As global markets closely monitor developments in crypto compliance policies, the U.S. Senate has passed the 2025 U.S. Stablecoin Innovation and Establishment Act (GENIUS Act), marking a pivotal moment in the history of stablecoin development. Not only is this the first federal stablecoin regulatory framework in U.S. history, but it is also widely interpreted as a critical step in the global strategy of the United States for a “digital dollar”.
OFUYC Exchange, which closely tracks the evolution of global compliance frameworks, has found that this legislation not only enhances institutional safeguards for centralized stablecoins but also provides new growth opportunities for decentralized finance (DeFi), real-world asset tokenization (RWA), and cross-chain infrastructure. As a cryptocurrency exchange committed to compliance and embracing global market trends, OFUYC predicts that stablecoin assets are likely to become the core vehicle for the next wave of liquidity expansion in the crypto market, ushering in a new phase of global financial order restructuring.

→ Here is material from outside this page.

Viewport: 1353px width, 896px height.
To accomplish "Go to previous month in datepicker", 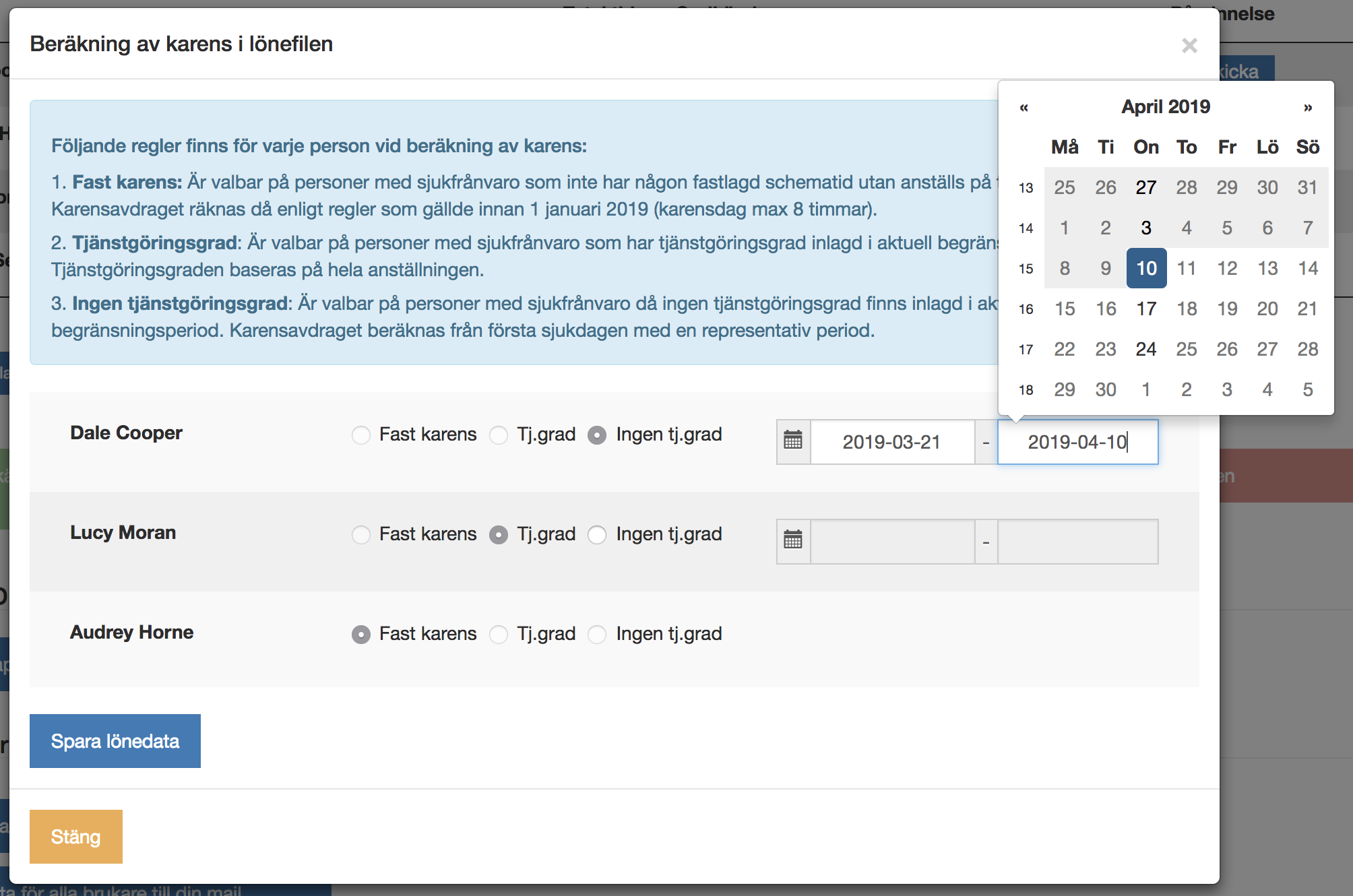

Legislation in Effect: The “On-Chain Rebirth” of Dollar Sovereignty and Capital Migration
The substantive impact of GENIUS Act lies in its formal recognition of dollar-pegged stablecoins under regulatory oversight, with a tiered framework based on market capitalization. This change has two profound implications: first, it provides a legal foundation and development space for fiat-backed stablecoins; second, through reserve asset requirements (primarily U.S. Treasury bonds), it reinforces the U.S. dollar dominance in the global digital currency ecosystem.
OFUYC Exchange has observed that during the window surrounding the legislation passage, stablecoin-related assets led the market rally, with significant increases in daily active trading volumes and wallet addresses for USDC and USDT. Liquidity on DeFi platforms also saw a notable recovery. This trend indicates that capital is flowing back from “gray-market off-chain” assets to compliant on-chain assets. The OFUYC analysis further reveals that this capital rotation is evident not only in the rising value of stablecoin assets but also in the explosive growth of stablecoin circulation on emerging blockchains such as Solana and Base. The legislation effectively ends the era of “holding without accountability” and ushers in a new phase where stablecoins serve as institutional asset allocation tools.

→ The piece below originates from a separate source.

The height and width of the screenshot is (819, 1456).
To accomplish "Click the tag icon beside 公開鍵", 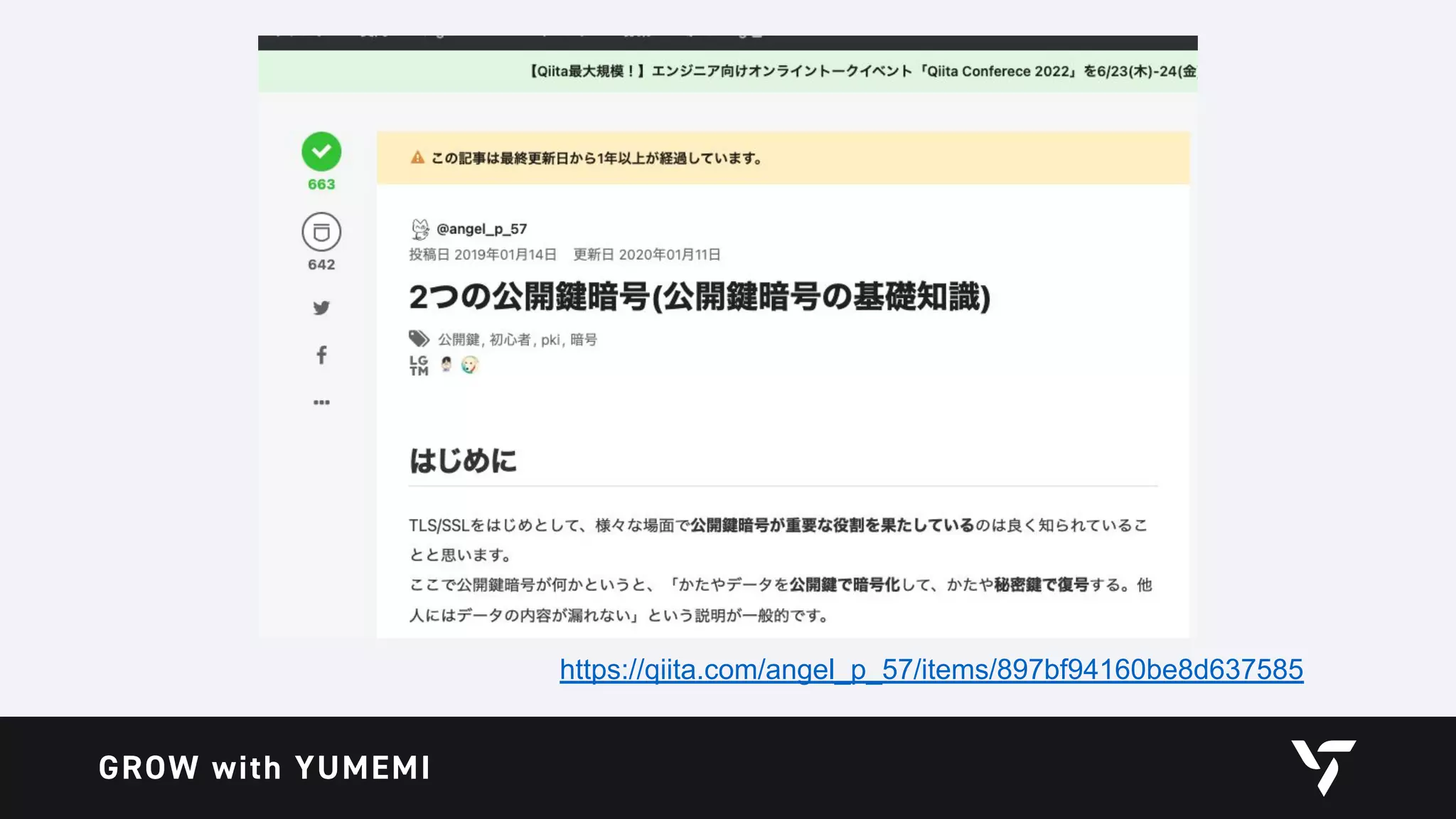I will coord(419,338).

Technological Evolution Meets Regulatory Alignment: OFUYC Expands Stablecoin Infrastructure Services
While compliance drives surging demand for stablecoins, it also raises the bar for underlying transaction and custody infrastructure. OFUYC Exchange believes the next phase will focus on account abstraction, multi-chain interoperability, and on-chain reserve verification mechanisms for stablecoins. Currently, OFUYC has deployed multi-chain bridging mechanisms, enabling seamless conversions of USDC and USDT across Ethereum, Arbitrum, Tron, Solana, and other blockchains. Its transparent custody architecture ensures traceability of transaction paths.
In terms of global market expansion, OFUYC notes that user growth in regions like Southeast Asia and Latin America is closely tied to the convenient circulation of fiat-backed stablecoins. Particularly in payment and lending scenarios, stablecoins are increasingly replacing local banking systems as the default channel for asset preservation and fund transfers. Building on this trend, OFUYC is advancing a new stablecoin wallet model based on the concept of “account-as-a-wallet.” This model allows users to conduct on-chain payments and access yield strategies without exposing private keys, laying the groundwork for future compliance-ready RWA models.
Market Trends: OFUYC Predicts Stablecoins Will Lead a Restructuring Cycle in Crypto Capital
In the short term, the GENIUS Act impact will be concentrated on the expansion of USDC market share and the enhanced appeal of U.S. Treasury-backed stable yield products. In the medium to long term, stablecoins are poised to become a critical touchpoint for the globalization of crypto assets, forming a “non-sovereign extension layer” for the digital dollar. OFUYC research highlights that this trend is already influencing the monetary policy frameworks of sovereign nations, accelerating the development of the EU MiCA regulations and compliance-focused blockchain initiatives in Asian markets.
OFUYC anticipates that stablecoins will evolve beyond being mere “payment mediums” to becoming “capital gateways” and “value anchors”, gradually reshaping existing on-chain financial service models. Consequently, the trading mechanisms, clearing and settlement networks, and yield distribution logic surrounding stablecoin assets will become the focal points for the next wave of product innovation in cryptocurrency trading platforms.